Teresa looks like she is holding back tears talking to my guide friend.  I find out that her co-wife, a lovely woman named Elizabeth whom I met the last time, had lost her compound – her entire village was burned to the ground the previous night.  That explains why people are all about – they’re trying to figure out what was going on. 

Elizabeth used to live in the compound next to Teresa but she and many others from this village picked up and made a new village, closer to fresh land for their animals to graze.  There had been an ongoing dispute between the pastoralists like Elizabeth’s family and another tribe mate who claims that he didn’t want them grazing on that land.  Teresa says that land is for anyone and doesn’t belong to anyone.  But the man from the pastoralist tribe who has now settled (just one sign of many that the culture and lifestyle of this tribe is changing) didn’t want them there. 

Elizabeth in her old compound before moving. 

After a few weeks of quarreling, Elizabeth and the newly relocated members of the village awoke to a group of men who came in the dark of night and burned their village to the ground. Now they have nothing, literally nothing. I’m told no one died but they have nothing.

Imagine how horrible it would be if you lost everything.  For anyone anywhere, it would be devastating.  But here it is worse than devastating. In fact, I don’t even have a word to describe the despair and loss these people must feel, particularly the women. 

I say the women because the women built that village and struggled to make those compounds their home.  These women walk hours for more days than you can imagine with a machete in their hand out to the forest where they cut down wood and carry it miles back to the village on their heads in the oppressive heat.  They build their homes one mud brick at a time, tying together one stick at a time, one grass straw at a time to make huts, fences and roofs.  They dig, plant and farm in the heat knowing that if they don’t work, they don’t eat.  They do this to survive.  They do this to please their husband.  They do this to make him want to stay with them and not one of his other wives. 

 

Now it is all gone, vanished in the night.  Every last kernel of maize in the granary is gone, every last bit of their fences are now ash.  All Elizabeth has now is the air she breathes, the black and silver beaded wedding necklaces that drape down her chest and lost hope of a fresh start in a new village.

Teresa is devastated for Elizabeth.  Although my feelings about it really don’t matter, I always really liked knowing that these two co-wives got along well together. They didn’t fight, quarrel or bewitch the other like so many co-wives.  I know this bit here sounds a bit romanticized but when I saw them together, they at least really liked and cared for each other. But how much does Teresa even have to help when there is so little?

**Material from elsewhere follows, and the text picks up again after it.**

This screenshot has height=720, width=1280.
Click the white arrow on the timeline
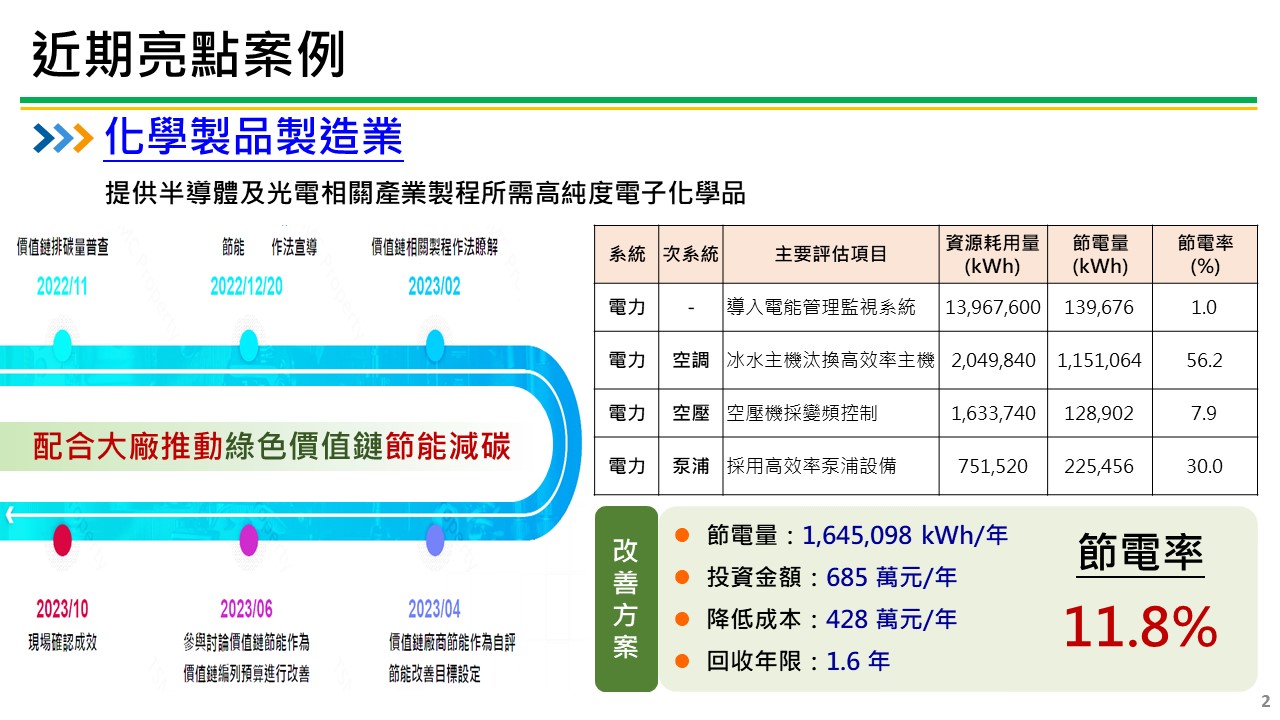(x=10, y=513)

Before heading out to see some of the other village women, I gave Teresa her gift: two small boxes of matches for the fire and a bag of salt.  My guide recommended I bring tobacco so the ladies talk longer with me, but I just can’t.  Teresa appreciated the matches and salt.

We took a photo together after I showed her the photo we took together last time.  On my next visit, I will bring the photos printed out as she asked for a copy.  In my view, this is a better present than sniffing tobacco.